First, many of the most common statistical analyses assume the independence of the variable that is being studied. Since there is a dependency on the spatial component, this component has to be introduced as another variable to consider, in order to ensure that results are sound.
Something similar happens when data have a spatial trend(values of a variable depend on the position; for instance, temperature values, which show a clear trend as latitude changes), since that also invalidates the assumption that data are independent.
If positive correlation exists, statistical inference is less effective. The same number of observations contain less information about the phenomena represented by the variable.
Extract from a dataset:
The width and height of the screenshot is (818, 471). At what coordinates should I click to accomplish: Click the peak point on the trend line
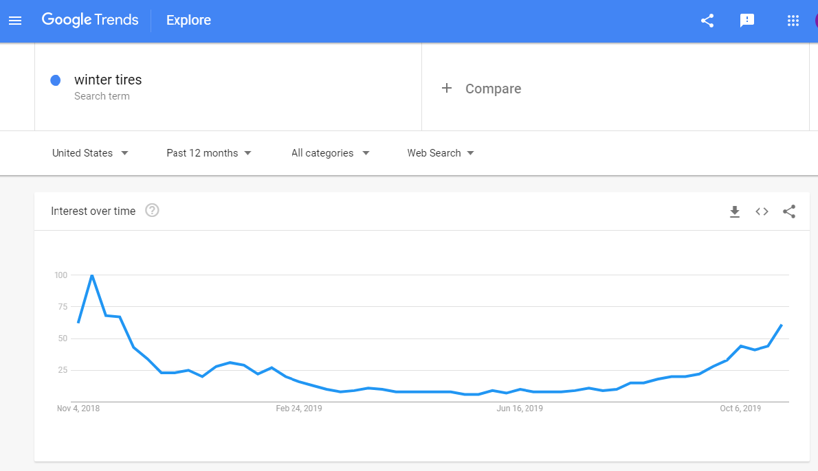(x=92, y=275)
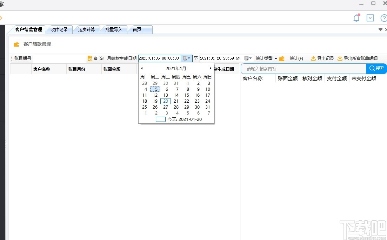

The consequences of spatial autocorrelation, however, are not only negative. If points located in the vicinity of a given one are related to it, and the value of a variable is affected by that proximity, that can be used to estimate values at any point, knowing the values in a set of nearby points. That is the fundamental idea behind interpolation methods.
Both the data itself and the properties of the phenomenon they represent (such as the aforementioned spatial correlation) have some sort of structure. This structure can have a relevant effect on the analysis results and should be taken into account.
The two basic statistical concepts related to the spatial structure of a process are stationarity and isotropy. Stationarity indicates that the process is translation-invariant. That is, its properties are constant across the whole space and there is no spatial trend. Isotropy means that the process is rotation-invariant, and happens in the same way in all directions.
The areas in which we perform spatial analysis have boundaries. These might be artificial, for instance, the limit of the aerial photograph we are working with, or natural. If we study a forest that is close to a lake, the shore will be the limit of the forest. Boundaries distort the result of analysis, specially for those variables that have to be aggregated (density, etc., as we saw for the case of the MAUP)
In some cases, the border effect might manifest itself only for those point close to the border. In others, however, all the points related or somehow connected to the border might be affected, regardless of the distance to it.